[EXERCISE INPUTS]

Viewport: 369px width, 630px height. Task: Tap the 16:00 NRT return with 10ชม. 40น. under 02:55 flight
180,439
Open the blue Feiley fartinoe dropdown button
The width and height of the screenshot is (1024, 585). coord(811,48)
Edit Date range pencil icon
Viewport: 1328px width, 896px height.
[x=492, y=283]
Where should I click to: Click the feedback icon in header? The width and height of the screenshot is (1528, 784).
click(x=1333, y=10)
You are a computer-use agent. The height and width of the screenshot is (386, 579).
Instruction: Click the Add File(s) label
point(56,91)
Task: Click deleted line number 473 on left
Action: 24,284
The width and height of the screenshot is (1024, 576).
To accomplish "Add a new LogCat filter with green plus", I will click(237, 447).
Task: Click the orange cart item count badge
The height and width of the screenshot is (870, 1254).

[/EXERCISE INPUTS]

- [WHAT YOU ARE ASKED TO DO] All lines from the records above should be copied exactly.

- [REPLY TO THE EXERCISE]
Viewport: 369px width, 630px height. Task: Tap the 16:00 NRT return with 10ชม. 40น. under 02:55 flight
180,439
Open the blue Feiley fartinoe dropdown button
The width and height of the screenshot is (1024, 585). coord(811,48)
Edit Date range pencil icon
Viewport: 1328px width, 896px height.
[x=492, y=283]
Where should I click to: Click the feedback icon in header? The width and height of the screenshot is (1528, 784).
click(x=1333, y=10)
You are a computer-use agent. The height and width of the screenshot is (386, 579).
Instruction: Click the Add File(s) label
point(56,91)
Task: Click deleted line number 473 on left
Action: 24,284
The width and height of the screenshot is (1024, 576).
To accomplish "Add a new LogCat filter with green plus", I will click(237, 447).
Task: Click the orange cart item count badge
The height and width of the screenshot is (870, 1254).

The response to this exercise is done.